White House Makes Big Push For Paid Family Leave

White House Makes Push For Paid Family Leave
US President Barack Obama speaks about increasing access to high speed and affordable internet at Cedar Falls Utilities in Cedar Falls, Iowa, January 14, 2015. The town of Cedar Falls has built their own private high-speed internet network and runs it like a public utility. AFP PHOTO / SAUL LOEB (Photo credit should read SAUL LOEB/AFP/Getty Images)
US President Barack Obama speaks about increasing access to high speed and affordable internet at Cedar Falls Utilities in Cedar Falls, Iowa, January 14, 2015. The town of Cedar Falls has built their own private high-speed internet network and runs it like a public utility. AFP PHOTO / SAUL LOEB (Photo credit should read SAUL LOEB/AFP/Getty Images)

WASHINGTON -- President Barack Obama plans to sign a memorandum giving federal workers at least six weeks of paid family leave after a child is born, according to a post by White House adviser Valerie Jarrett on the professional networking site LinkedIn.

The executive action appears to be part of a broader push by the White House for more paid family leave in the American workplace. According to Jarrett, the president plans to press members of Congress and state lawmakers to pass paid leave legislation and to urge employers to voluntarily offer the benefit on their own. The White House, she wrote, views paid leave as a "worker's right" rather than a "privilege."

"[W]e can't say we stand for family values when so many women in this country have to jeopardize their financial security just to take a few weeks off of work after giving birth," Jarrett wrote. "We can't say we're for middle-class stability when a man has to sacrifice his economic security to care for his ailing mother."

The new campaign by the White House isn't a big surprise. For weeks, Labor Secretary Tom Perez has been speaking out about the lack of paid leave for many U.S. workers. Noting that most developed countries guarantee many of their workers paid leave, Perez has described the U.S. position as an embarrassment.

The Family and Medical Leave Act guarantees certain workers 12 weeks of leave to care for a new child or a sick loved one, but it's for unpaid time and many workers are excluded under the law. Roughly 40 percent of U.S. private-sector workers aren't guaranteed any paid sick days, either, though several states and cities have recently begun passing paid leave mandates.

On a conference call with reporters Wednesday, Jarrett explained that Obama would extend maternity and paternity leave to federal workers by directing agency chiefs to advance them the sick leave they already accrue.
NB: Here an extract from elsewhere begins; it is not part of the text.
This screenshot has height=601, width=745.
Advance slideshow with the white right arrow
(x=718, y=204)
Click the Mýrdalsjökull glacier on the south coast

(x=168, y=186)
Such a policy, she added, would lead to "greater employee loyalty and lower turnover."

To address the private sector, Obama will begin stumping for the Healthy Families Act, a Democratic proposal in Congress that would allow workers at larger employers to accrue up to seven sick days per year. Such laws tend to draw heavy opposition from employer lobbies, and the proposal is all but certain to fail while Republicans control both the House and Senate.

But the White House will be taking a page from the minimum wage playbook, urging states and cities to pass such laws on their own. Although Democrats haven't managed to raise the federal minimum wage in recent years, they have had widespread success on the issue locally. Paid sick days, similarly, have had some success in statehouses and at the ballot box.

"If our U.S. employers are going to be globally competitive, they'll need to be able to attract the best and the brightest minds," Jarrett said. "And in order to attract them, family-friendly workplace policies will be key."